PROBLEM TO WORK ON – Present the rows from the line containing "Image resolution: width=804" to the line containing "point(1208,186)" as a numbered list, leaving out blank lines.

PROVIDED MATERIAL –
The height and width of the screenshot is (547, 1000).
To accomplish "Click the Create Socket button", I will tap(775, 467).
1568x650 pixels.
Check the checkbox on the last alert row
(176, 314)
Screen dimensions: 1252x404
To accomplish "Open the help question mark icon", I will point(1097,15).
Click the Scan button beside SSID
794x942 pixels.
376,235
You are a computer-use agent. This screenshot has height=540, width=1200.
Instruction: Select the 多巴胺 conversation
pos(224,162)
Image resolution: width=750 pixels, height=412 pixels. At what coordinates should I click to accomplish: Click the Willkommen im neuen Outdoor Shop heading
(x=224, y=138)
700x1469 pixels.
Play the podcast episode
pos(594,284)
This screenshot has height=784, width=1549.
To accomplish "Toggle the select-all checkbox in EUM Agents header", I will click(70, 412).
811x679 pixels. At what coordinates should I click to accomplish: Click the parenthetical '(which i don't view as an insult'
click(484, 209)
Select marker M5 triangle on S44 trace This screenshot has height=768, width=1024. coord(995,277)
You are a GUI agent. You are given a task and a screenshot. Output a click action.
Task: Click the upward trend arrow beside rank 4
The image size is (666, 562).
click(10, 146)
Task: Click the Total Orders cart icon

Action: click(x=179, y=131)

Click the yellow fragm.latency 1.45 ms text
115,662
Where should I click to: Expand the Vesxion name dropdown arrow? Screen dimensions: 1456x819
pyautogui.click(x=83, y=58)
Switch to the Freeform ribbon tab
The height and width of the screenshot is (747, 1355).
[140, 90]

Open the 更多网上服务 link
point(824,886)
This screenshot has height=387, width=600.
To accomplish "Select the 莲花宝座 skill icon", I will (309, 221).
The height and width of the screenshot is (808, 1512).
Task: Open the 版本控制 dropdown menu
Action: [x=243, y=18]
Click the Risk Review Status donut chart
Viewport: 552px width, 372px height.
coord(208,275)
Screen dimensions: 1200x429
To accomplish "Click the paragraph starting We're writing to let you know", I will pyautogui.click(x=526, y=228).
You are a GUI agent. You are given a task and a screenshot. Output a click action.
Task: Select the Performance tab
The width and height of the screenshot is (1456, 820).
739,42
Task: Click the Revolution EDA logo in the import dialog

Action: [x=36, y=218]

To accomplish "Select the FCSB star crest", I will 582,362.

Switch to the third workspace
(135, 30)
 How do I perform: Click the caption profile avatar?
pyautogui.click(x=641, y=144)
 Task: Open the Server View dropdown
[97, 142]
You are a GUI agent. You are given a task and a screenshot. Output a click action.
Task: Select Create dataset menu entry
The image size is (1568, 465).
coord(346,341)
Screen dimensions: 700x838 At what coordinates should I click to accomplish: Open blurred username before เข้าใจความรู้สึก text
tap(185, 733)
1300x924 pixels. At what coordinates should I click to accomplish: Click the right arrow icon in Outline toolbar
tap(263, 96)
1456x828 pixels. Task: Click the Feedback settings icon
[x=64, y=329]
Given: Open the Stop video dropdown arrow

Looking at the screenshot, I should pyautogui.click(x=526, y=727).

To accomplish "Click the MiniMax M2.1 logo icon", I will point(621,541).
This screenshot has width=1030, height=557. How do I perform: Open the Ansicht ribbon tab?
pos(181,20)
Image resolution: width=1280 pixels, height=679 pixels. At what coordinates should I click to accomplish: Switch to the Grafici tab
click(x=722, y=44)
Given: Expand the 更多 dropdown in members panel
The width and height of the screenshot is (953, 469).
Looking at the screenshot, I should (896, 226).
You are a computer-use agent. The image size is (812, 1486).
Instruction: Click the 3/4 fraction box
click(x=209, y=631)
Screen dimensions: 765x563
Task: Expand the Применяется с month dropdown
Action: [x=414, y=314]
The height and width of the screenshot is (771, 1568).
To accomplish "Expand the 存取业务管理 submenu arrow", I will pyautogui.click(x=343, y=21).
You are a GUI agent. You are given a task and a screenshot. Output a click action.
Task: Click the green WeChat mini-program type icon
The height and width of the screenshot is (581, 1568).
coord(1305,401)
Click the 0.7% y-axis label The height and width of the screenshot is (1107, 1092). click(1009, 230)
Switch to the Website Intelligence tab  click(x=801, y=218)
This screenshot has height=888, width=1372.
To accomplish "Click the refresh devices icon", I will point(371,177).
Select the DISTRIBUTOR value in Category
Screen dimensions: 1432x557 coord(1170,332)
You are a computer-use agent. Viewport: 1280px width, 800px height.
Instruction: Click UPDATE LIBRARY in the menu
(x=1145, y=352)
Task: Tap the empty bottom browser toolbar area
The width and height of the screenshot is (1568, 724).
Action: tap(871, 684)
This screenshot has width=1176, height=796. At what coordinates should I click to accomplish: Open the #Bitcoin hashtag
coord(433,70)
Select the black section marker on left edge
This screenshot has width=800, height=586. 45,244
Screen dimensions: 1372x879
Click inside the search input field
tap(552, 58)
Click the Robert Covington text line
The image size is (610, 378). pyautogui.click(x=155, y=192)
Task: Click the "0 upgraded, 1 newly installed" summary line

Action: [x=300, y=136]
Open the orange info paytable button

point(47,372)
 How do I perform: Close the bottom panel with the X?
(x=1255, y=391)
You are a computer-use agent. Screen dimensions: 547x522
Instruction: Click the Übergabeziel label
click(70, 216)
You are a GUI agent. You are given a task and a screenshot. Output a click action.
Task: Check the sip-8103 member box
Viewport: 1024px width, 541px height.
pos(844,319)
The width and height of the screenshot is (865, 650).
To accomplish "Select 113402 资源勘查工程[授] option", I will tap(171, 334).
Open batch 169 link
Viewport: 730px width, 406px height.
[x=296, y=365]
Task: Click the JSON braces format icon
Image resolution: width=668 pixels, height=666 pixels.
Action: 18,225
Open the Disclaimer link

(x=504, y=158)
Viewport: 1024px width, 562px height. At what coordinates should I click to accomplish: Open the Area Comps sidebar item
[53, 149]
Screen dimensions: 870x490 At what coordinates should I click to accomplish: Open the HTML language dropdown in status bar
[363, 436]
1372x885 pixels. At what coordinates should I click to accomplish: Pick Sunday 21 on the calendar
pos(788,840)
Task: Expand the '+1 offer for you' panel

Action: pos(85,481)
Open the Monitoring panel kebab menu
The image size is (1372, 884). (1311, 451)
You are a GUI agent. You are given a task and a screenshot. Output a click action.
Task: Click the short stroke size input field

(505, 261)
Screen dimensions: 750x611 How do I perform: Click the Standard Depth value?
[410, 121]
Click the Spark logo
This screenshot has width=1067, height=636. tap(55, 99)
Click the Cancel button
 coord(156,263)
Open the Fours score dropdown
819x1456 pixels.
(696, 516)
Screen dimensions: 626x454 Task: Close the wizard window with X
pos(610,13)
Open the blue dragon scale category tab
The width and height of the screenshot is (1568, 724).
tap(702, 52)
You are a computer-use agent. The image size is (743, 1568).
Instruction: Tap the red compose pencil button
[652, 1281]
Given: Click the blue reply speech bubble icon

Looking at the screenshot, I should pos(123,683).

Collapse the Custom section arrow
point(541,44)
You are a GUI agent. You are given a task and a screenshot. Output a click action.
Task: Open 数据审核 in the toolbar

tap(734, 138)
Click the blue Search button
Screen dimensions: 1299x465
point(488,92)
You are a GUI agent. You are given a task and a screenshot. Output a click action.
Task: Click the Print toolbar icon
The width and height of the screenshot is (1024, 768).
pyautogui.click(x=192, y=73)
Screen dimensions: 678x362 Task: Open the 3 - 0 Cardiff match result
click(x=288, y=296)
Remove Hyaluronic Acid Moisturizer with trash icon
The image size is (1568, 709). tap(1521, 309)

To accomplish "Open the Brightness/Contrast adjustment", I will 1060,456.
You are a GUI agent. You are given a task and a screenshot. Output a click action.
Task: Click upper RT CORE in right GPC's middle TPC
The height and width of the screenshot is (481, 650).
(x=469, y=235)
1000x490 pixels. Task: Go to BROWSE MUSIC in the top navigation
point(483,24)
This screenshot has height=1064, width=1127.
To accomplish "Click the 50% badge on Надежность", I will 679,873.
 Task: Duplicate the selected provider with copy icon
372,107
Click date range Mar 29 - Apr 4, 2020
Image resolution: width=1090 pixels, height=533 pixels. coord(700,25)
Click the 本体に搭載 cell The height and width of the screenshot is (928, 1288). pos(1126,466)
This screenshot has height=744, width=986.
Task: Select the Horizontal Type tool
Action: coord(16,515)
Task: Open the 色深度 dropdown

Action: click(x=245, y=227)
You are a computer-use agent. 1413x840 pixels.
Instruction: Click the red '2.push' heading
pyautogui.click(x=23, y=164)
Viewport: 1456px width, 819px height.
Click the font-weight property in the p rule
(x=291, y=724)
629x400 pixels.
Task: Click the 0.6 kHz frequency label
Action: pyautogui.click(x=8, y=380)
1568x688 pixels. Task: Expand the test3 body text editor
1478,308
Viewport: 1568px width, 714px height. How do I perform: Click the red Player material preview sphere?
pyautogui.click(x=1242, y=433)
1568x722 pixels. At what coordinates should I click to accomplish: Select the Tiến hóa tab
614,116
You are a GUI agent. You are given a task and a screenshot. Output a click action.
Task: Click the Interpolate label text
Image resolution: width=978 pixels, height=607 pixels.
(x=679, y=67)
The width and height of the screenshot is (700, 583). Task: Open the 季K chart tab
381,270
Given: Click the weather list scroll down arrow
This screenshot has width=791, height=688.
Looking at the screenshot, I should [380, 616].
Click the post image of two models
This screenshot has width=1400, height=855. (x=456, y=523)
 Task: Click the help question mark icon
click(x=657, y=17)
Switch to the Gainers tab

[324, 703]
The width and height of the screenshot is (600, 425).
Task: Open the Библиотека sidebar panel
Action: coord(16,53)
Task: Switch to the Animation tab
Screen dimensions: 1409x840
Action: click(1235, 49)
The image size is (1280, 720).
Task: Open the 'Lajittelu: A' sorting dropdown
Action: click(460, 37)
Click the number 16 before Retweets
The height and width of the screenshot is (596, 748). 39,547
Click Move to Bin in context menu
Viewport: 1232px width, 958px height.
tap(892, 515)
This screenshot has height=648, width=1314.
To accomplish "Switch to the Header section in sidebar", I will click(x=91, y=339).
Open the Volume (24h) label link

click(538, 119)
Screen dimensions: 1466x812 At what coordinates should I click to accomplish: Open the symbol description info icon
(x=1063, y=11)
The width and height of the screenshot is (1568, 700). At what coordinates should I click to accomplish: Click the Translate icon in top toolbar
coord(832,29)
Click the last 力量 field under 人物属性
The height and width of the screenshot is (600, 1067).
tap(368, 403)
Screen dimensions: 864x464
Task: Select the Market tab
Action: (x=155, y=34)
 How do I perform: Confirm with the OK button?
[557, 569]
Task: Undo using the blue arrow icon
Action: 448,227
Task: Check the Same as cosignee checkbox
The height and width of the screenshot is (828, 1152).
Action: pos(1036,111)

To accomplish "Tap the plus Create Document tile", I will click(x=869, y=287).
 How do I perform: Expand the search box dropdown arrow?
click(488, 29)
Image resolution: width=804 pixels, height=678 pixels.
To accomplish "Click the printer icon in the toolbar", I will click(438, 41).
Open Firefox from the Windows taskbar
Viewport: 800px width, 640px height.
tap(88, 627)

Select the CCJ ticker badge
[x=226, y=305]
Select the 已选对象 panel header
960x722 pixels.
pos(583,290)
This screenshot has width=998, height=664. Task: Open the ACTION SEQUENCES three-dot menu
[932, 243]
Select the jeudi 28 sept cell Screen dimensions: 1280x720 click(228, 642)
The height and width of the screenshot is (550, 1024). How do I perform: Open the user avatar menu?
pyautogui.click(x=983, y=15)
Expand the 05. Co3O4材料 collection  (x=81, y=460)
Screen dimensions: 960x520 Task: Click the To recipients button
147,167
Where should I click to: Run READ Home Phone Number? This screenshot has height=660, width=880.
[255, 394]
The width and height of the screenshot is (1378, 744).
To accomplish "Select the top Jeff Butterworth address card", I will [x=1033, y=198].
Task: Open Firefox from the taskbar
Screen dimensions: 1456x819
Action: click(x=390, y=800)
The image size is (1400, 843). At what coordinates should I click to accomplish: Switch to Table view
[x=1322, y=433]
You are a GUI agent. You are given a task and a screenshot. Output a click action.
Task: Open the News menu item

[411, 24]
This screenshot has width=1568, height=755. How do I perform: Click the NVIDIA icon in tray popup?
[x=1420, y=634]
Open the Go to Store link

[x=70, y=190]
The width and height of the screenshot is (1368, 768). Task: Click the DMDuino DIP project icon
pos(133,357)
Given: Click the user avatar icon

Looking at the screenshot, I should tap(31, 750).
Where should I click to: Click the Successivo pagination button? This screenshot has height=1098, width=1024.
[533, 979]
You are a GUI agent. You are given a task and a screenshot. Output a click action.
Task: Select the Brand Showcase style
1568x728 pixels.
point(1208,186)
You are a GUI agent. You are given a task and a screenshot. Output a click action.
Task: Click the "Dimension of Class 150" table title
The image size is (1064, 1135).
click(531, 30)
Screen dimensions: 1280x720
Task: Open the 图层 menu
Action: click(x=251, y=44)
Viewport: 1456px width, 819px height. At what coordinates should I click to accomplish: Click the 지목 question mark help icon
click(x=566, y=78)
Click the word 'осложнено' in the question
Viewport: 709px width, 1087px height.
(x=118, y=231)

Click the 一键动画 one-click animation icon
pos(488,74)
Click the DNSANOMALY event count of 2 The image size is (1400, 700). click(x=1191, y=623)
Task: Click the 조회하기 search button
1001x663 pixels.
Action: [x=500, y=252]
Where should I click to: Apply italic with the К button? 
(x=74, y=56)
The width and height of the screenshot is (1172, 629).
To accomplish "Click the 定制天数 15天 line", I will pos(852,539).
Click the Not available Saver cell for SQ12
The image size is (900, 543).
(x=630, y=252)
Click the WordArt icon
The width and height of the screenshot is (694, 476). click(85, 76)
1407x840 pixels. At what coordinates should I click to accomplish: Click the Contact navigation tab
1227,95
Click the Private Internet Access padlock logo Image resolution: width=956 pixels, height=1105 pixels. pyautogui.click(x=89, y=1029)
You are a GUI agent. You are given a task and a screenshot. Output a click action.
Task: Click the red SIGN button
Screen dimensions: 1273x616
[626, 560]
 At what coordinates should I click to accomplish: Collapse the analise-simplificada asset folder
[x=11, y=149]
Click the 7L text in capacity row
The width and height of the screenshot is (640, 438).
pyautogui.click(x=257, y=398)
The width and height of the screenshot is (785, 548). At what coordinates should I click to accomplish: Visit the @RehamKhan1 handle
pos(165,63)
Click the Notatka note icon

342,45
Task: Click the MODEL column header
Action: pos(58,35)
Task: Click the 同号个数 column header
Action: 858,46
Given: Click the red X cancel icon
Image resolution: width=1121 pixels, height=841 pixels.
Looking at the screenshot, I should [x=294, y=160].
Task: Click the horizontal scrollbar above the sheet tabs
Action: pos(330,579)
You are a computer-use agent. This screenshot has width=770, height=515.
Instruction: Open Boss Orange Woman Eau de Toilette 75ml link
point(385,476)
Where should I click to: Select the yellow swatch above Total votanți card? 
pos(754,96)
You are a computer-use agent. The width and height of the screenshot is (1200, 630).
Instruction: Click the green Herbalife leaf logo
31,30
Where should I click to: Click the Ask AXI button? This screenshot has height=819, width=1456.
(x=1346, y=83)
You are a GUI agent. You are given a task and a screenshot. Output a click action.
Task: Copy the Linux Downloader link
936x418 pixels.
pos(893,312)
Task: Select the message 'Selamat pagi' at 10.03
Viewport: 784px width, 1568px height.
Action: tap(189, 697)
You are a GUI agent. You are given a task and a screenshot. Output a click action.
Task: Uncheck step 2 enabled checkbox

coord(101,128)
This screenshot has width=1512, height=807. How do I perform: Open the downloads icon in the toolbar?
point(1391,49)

SOLUTION TO THIS PROBLEM –
1. Image resolution: width=804 pixels, height=678 pixels.
2. To accomplish "Click the printer icon in the toolbar", I will click(438, 41).
3. Open Firefox from the Windows taskbar
4. Viewport: 800px width, 640px height.
5. tap(88, 627)
6. Select the CCJ ticker badge
7. [x=226, y=305]
8. Select the 已选对象 panel header
9. 960x722 pixels.
10. pos(583,290)
11. This screenshot has width=998, height=664. Task: Open the ACTION SEQUENCES three-dot menu
12. [932, 243]
13. Select the jeudi 28 sept cell Screen dimensions: 1280x720 click(228, 642)
14. The height and width of the screenshot is (550, 1024). How do I perform: Open the user avatar menu?
15. pyautogui.click(x=983, y=15)
16. Expand the 05. Co3O4材料 collection  (x=81, y=460)
17. Screen dimensions: 960x520 Task: Click the To recipients button
18. 147,167
19. Where should I click to: Run READ Home Phone Number? This screenshot has height=660, width=880.
20. [255, 394]
21. The width and height of the screenshot is (1378, 744).
22. To accomplish "Select the top Jeff Butterworth address card", I will [x=1033, y=198].
23. Task: Open Firefox from the taskbar
24. Screen dimensions: 1456x819
25. Action: click(x=390, y=800)
26. The image size is (1400, 843). At what coordinates should I click to accomplish: Switch to Table view
27. [x=1322, y=433]
28. You are a GUI agent. You are given a task and a screenshot. Output a click action.
29. Task: Open the News menu item
30. [411, 24]
31. This screenshot has width=1568, height=755. How do I perform: Click the NVIDIA icon in tray popup?
32. [x=1420, y=634]
33. Open the Go to Store link
34. [x=70, y=190]
35. The width and height of the screenshot is (1368, 768). Task: Click the DMDuino DIP project icon
36. pos(133,357)
37. Given: Click the user avatar icon
38. Looking at the screenshot, I should tap(31, 750).
39. Where should I click to: Click the Successivo pagination button? This screenshot has height=1098, width=1024.
40. [533, 979]
41. You are a GUI agent. You are given a task and a screenshot. Output a click action.
42. Task: Select the Brand Showcase style
43. 1568x728 pixels.
44. point(1208,186)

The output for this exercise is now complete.